PROBLEMS AND TASKS>
[1] In the VirScan excerpt below, turn the paragraph that begins "The researchers tested VirScan with 596 people" into a short bulleted list that keeps its main facts.
[2] According to the VirScan excerpt below, what positions does Benjamin Larman hold?

EXCERPT PROVIDED>
In developing the test, Elledge and fellow researchers sought a way to test for multiple viruses at the same time. There is no current test that can trace all of the antibodies in a patient’s blood; in fact, doctors needing to determine whether a patient has a particular viral infection sometimes need to test blood samples for a single pathogen at a time.

“Current serological methods to detect viral infections are predominantly limited to testing one pathogen at a time and are therefore used primarily to address specific clinical hypotheses,” the research write. “A method that could simultaneously detect responses to all human viruses would allow hypothesis-free analysis to detect associations between past viral infections and particular diseases or population structures.”

The researchers tested VirScan with 596 people on four continents — in the United States, Peru, South Africa, and Thailand. They found that most people had been exposed to on average 10 species of viruses, including those causing colds (rhinoviruses), flu, and gastrointestinal issues, as well as common viruses such as the herpes virus. (They also found two people who had exposure to an incredible 84 virus species.)

Immunologists currently believe that people’s immune response may differ by geography and even individually. But the initial VirScan results found that many people around the world generated the exact same antibodies to infections.

This suggests “that antibodies with highly similar specificities, and possibly structures, are elicited across individuals,” the researchers write. This finding could inform future vaccine development, Elledge says.

And finally, if you’re squeamish about giving blood, VirScan requires a pinprick draw of only 1 micoliter — a millionth of a liter — far less than other tests.

Q&A With Benjamin Larman, PhD

VirScan Co-Developer and Paper Coauthor, Assistant Professor in the Pathology Department at Johns Hopkins

Experience Life | What applications do you foresee for the test?

DATA>

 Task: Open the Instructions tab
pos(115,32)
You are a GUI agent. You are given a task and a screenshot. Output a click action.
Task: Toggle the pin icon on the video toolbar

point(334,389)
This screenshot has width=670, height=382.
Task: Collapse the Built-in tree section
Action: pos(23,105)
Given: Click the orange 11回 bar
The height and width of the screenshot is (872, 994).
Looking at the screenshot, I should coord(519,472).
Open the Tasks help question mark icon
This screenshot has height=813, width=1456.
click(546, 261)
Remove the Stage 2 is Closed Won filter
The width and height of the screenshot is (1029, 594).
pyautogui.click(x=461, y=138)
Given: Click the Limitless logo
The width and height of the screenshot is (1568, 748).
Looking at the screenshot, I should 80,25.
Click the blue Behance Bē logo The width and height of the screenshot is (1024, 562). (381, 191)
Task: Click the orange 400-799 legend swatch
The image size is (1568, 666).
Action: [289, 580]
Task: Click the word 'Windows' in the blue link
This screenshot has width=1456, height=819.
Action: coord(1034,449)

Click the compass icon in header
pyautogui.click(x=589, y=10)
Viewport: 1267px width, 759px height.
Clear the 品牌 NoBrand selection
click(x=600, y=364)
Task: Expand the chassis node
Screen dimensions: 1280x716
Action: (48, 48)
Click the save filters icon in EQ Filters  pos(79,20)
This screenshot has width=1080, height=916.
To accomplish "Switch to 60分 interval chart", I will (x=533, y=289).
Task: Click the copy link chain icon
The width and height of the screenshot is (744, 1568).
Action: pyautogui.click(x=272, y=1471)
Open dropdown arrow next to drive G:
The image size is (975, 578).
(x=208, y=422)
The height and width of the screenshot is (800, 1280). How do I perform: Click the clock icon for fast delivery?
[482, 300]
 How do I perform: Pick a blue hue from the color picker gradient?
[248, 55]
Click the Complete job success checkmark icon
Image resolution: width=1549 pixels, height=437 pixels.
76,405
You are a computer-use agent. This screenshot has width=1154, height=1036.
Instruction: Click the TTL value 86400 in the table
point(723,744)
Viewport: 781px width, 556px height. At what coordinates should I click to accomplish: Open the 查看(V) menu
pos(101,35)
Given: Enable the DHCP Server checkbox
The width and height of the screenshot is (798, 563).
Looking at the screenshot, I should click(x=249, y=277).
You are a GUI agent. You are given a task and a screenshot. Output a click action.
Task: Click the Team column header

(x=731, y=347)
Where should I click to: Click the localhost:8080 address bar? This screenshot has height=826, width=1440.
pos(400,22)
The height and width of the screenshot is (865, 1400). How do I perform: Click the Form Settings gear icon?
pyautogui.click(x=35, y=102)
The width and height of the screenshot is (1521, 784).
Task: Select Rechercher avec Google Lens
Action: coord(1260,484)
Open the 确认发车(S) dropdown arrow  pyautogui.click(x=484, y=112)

RESULTS BY TASK>
[1]
- VirScan was tested with 596 people on four continents: in the United States, Peru, South Africa, and Thailand.
- Most people had been exposed to an average of 10 virus species.
- These included viruses causing colds (rhinoviruses), flu, and gastrointestinal issues, as well as common viruses such as the herpes virus.
- Two people had been exposed to 84 virus species.

[2] He is VirScan co-developer and paper coauthor, and an assistant professor in the Pathology Department at Johns Hopkins.